▶ Your assignment:
Each entry needs to be restated exactly as written.

[Data for this exercise]

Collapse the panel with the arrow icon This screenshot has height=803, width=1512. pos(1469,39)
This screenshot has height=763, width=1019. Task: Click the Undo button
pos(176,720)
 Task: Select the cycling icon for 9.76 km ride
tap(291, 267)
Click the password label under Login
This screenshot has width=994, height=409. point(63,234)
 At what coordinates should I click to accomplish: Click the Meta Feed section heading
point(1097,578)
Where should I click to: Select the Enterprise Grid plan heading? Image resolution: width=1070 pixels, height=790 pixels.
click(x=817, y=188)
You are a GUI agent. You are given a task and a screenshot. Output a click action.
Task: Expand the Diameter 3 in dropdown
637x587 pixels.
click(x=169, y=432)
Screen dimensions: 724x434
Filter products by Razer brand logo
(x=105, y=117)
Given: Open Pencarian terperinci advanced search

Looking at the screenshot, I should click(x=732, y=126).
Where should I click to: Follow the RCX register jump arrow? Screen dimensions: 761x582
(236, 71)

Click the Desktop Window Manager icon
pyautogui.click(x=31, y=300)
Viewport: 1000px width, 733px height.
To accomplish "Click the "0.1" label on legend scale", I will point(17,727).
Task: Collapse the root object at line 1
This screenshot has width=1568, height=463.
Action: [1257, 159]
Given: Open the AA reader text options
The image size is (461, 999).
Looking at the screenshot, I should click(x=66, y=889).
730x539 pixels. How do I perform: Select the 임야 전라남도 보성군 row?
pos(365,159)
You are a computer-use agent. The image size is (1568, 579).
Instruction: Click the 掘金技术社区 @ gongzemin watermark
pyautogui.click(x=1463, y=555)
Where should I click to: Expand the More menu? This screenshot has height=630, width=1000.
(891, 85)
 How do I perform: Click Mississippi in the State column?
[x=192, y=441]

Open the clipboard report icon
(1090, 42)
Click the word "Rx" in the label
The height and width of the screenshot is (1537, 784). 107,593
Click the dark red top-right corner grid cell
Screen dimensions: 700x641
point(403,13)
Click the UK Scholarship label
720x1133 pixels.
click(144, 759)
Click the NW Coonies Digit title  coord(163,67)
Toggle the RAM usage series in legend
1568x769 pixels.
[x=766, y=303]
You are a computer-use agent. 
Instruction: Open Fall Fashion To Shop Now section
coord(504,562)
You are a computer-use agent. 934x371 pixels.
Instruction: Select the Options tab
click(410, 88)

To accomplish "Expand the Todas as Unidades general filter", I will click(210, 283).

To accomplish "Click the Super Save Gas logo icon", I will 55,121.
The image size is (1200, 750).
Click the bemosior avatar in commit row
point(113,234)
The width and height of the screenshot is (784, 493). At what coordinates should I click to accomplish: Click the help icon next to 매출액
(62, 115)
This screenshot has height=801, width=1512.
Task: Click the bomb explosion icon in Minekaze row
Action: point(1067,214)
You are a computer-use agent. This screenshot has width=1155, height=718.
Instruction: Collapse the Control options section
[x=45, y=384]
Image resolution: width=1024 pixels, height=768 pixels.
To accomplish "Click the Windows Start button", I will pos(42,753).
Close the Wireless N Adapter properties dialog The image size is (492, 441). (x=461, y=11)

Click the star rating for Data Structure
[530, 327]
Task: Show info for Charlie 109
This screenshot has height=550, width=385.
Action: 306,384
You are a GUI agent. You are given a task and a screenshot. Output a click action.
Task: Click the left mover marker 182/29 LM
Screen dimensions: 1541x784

[/Data for this exercise]

▶ Written response:
Collapse the panel with the arrow icon This screenshot has height=803, width=1512. pos(1469,39)
This screenshot has height=763, width=1019. Task: Click the Undo button
pos(176,720)
 Task: Select the cycling icon for 9.76 km ride
tap(291, 267)
Click the password label under Login
This screenshot has width=994, height=409. point(63,234)
 At what coordinates should I click to accomplish: Click the Meta Feed section heading
point(1097,578)
Where should I click to: Select the Enterprise Grid plan heading? Image resolution: width=1070 pixels, height=790 pixels.
click(x=817, y=188)
You are a GUI agent. You are given a task and a screenshot. Output a click action.
Task: Expand the Diameter 3 in dropdown
637x587 pixels.
click(x=169, y=432)
Screen dimensions: 724x434
Filter products by Razer brand logo
(x=105, y=117)
Given: Open Pencarian terperinci advanced search

Looking at the screenshot, I should click(x=732, y=126).
Where should I click to: Follow the RCX register jump arrow? Screen dimensions: 761x582
(236, 71)

Click the Desktop Window Manager icon
pyautogui.click(x=31, y=300)
Viewport: 1000px width, 733px height.
To accomplish "Click the "0.1" label on legend scale", I will point(17,727).
Task: Collapse the root object at line 1
This screenshot has width=1568, height=463.
Action: [1257, 159]
Given: Open the AA reader text options
The image size is (461, 999).
Looking at the screenshot, I should click(x=66, y=889).
730x539 pixels. How do I perform: Select the 임야 전라남도 보성군 row?
pos(365,159)
You are a computer-use agent. The image size is (1568, 579).
Instruction: Click the 掘金技术社区 @ gongzemin watermark
pyautogui.click(x=1463, y=555)
Where should I click to: Expand the More menu? This screenshot has height=630, width=1000.
(891, 85)
 How do I perform: Click Mississippi in the State column?
[x=192, y=441]

Open the clipboard report icon
(1090, 42)
Click the word "Rx" in the label
The height and width of the screenshot is (1537, 784). 107,593
Click the dark red top-right corner grid cell
Screen dimensions: 700x641
point(403,13)
Click the UK Scholarship label
720x1133 pixels.
click(144, 759)
Click the NW Coonies Digit title  coord(163,67)
Toggle the RAM usage series in legend
1568x769 pixels.
[x=766, y=303]
You are a computer-use agent. 
Instruction: Open Fall Fashion To Shop Now section
coord(504,562)
You are a computer-use agent. 934x371 pixels.
Instruction: Select the Options tab
click(410, 88)

To accomplish "Expand the Todas as Unidades general filter", I will click(210, 283).

To accomplish "Click the Super Save Gas logo icon", I will 55,121.
The image size is (1200, 750).
Click the bemosior avatar in commit row
point(113,234)
The width and height of the screenshot is (784, 493). At what coordinates should I click to accomplish: Click the help icon next to 매출액
(62, 115)
This screenshot has height=801, width=1512.
Task: Click the bomb explosion icon in Minekaze row
Action: point(1067,214)
You are a computer-use agent. This screenshot has width=1155, height=718.
Instruction: Collapse the Control options section
[x=45, y=384]
Image resolution: width=1024 pixels, height=768 pixels.
To accomplish "Click the Windows Start button", I will pos(42,753).
Close the Wireless N Adapter properties dialog The image size is (492, 441). (x=461, y=11)

Click the star rating for Data Structure
[530, 327]
Task: Show info for Charlie 109
This screenshot has height=550, width=385.
Action: 306,384
You are a GUI agent. You are given a task and a screenshot. Output a click action.
Task: Click the left mover marker 182/29 LM
Screen dimensions: 1541x784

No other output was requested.